Moments of Clarity: Streamlining Latent Spaces in Machine Learning using Moment Pooling
Authors
Rikab Gambhir, Athis Osathapan, Jesse Thaler
Abstract
Many machine learning applications involve learning a latent representation of data, which is often high-dimensional and difficult to directly interpret. In this work, we propose "Moment Pooling", a natural extension of Deep Sets networks which drastically decrease latent space dimensionality of these networks while maintaining or even improving performance. Moment Pooling generalizes the summation in Deep Sets to arbitrary multivariate moments, which enables the model to achieve a much higher effective latent dimensionality for a fixed latent dimension. We demonstrate Moment Pooling on the collider physics task of quark/gluon jet classification by extending Energy Flow Networks (EFNs) to Moment EFNs. We find that Moment EFNs with latent dimensions as small as 1 perform similarly to ordinary EFNs with higher latent dimension. This small latent dimension allows for the internal representation to be directly visualized and interpreted, which in turn enables the learned internal jet representation to be extracted in closed form.
Concepts
The Big Picture
Imagine trying to understand how a master chef decides whether a dish needs more salt, but instead of watching them cook, you can only see a thousand numbers streaming out of their brain in real time. That’s roughly the situation physicists face when neural networks sort the particle sprays produced when protons collide inside the Large Hadron Collider. The networks work brilliantly. But why they work is hidden inside thousands of learned internal numbers that no human can directly read.
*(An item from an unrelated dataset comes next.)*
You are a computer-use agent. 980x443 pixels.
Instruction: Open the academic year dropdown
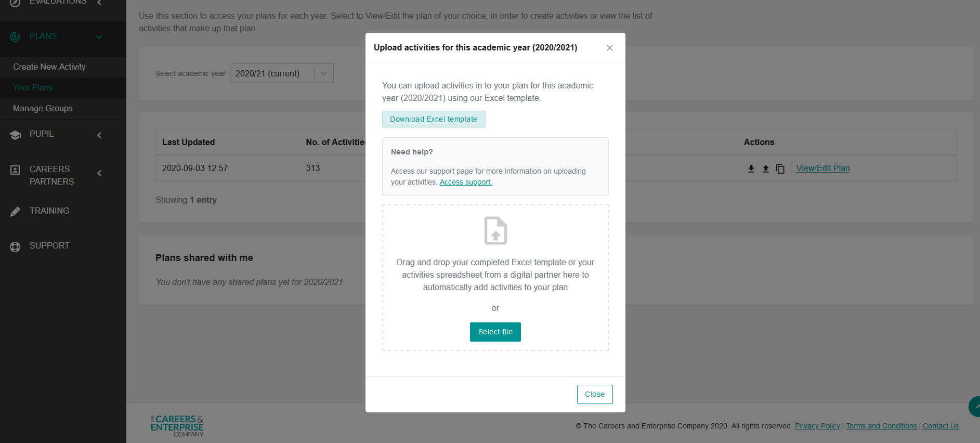coord(282,73)

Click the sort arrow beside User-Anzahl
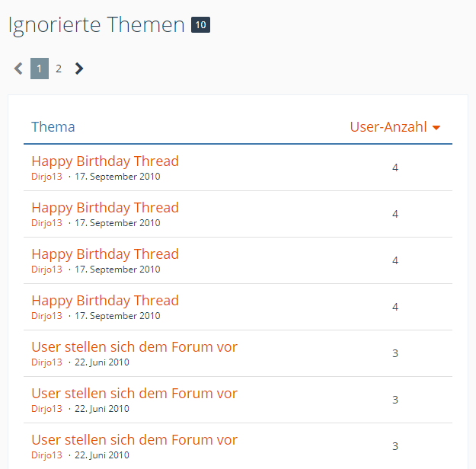pos(436,128)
This opacity isn’t just philosophically unsatisfying. When a model’s internal logic is inscrutable, it’s harder to trust predictions on new data and harder to extract the physical intuition the network may have quietly learned. Particle physicists have long suspected their networks are discovering real, meaningful patterns, ones that might correspond to known physics observables. But with hundreds of tangled internal variables, finding those patterns is like searching for a melody inside a full orchestra recording.
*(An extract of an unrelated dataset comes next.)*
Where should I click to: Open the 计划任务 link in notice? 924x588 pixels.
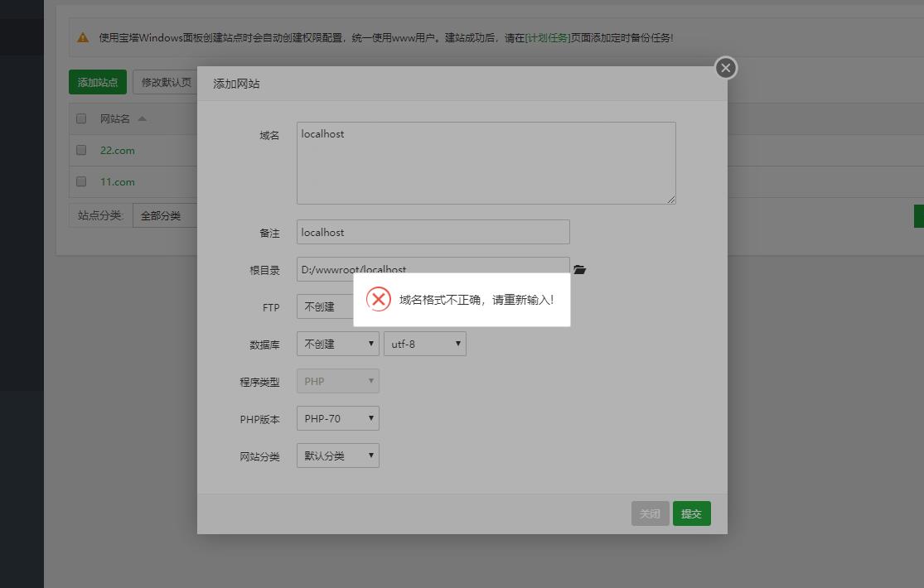tap(548, 38)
Researchers Rikab Gambhir, Athis Osathapan, and Jesse Thaler at MIT and IAIFI have found a way to turn that orchestra into a solo instrument: compressing the network’s internal code down to a single dimension without sacrificing performance, then reading off the physics in closed form.
Key Insight: By replacing the standard summation step in particle-physics neural networks with a richer statistical operation called Moment Pooling, the team achieved the same classification accuracy with a latent space 4× smaller, small enough to visualize directly and identify as a known physical observable.
How It Works
The starting point is the Energy Flow Network (EFN), an architecture built for jet physics that respects the fundamental symmetries of high-energy collisions. (Jets are the cone-shaped particle sprays produced when quarks and gluons fly apart after a proton-proton collision.) An EFN works in two stages: a function Φ maps each particle to an L-dimensional latent representation (a list of L numbers encoding that particle’s properties), then a second function F acts on the average of those representations across all particles in the jet. That average is the bottleneck through which all information must pass.
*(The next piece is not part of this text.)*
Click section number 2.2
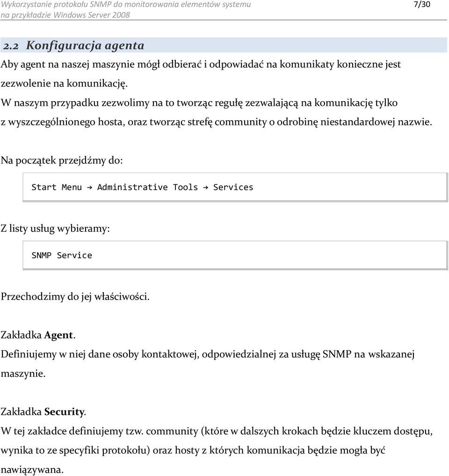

The core innovation: why stop at the average? Statisticians routinely characterize distributions using not just their mean but also their variance, skewness, and kurtosis (the second, third, and fourth statistical moments, capturing a distribution’s spread, lopsidedness, and tail weight). Moment Pooling applies exactly this logic. Instead of feeding F only the mean of Φ, a Moment EFN of order k feeds it all moments up to order k.

The payoff is a big jump in effective latent dimensionality, meaning how much information actually passes through the bottleneck. With a latent dimension of L = 1 and moments up to order k = 4, the model passes k numbers through the bottleneck, giving it the same effective information capacity as an ordinary EFN with L = 4. But the learned latent space is still one-dimensional, so it can be plotted as a simple curve.
On the standard task of distinguishing quark-initiated jets from gluon-initiated jets (measured by area under the ROC curve):
- A standard EFN with L = 4 achieves a strong baseline classification accuracy
- A Moment EFN with L = 1 and k = 4 matches that performance almost exactly
- Moment EFNs consistently match or beat ordinary EFNs across a range of L and k values
Why It Matters
With L = 1, the researchers can simply plot what the network learned: the function Φ that maps each particle’s detector position to a number. And when they did, something jumped out.

The learned Φ takes an almost perfectly simple mathematical form. After fitting it with analytic functions, the team found it corresponds closely to a log angularity, an observable that weights particles by their energy and by the logarithm of their angular distance from the jet center. Jet angularities are a family of observables physicists have studied theoretically for decades. The machine, trained only to maximize classification accuracy, had independently discovered a quantity that humans already knew was physically meaningful.
They pushed further, constraining the F network to be linear at L = 1. The learned observable became even more interpretable: essentially a weighted sum of the moments of the log angularity, which are themselves established theoretical objects. The network wasn’t just finding a good observable; it was organizing the physics into a form that humans had already found compelling.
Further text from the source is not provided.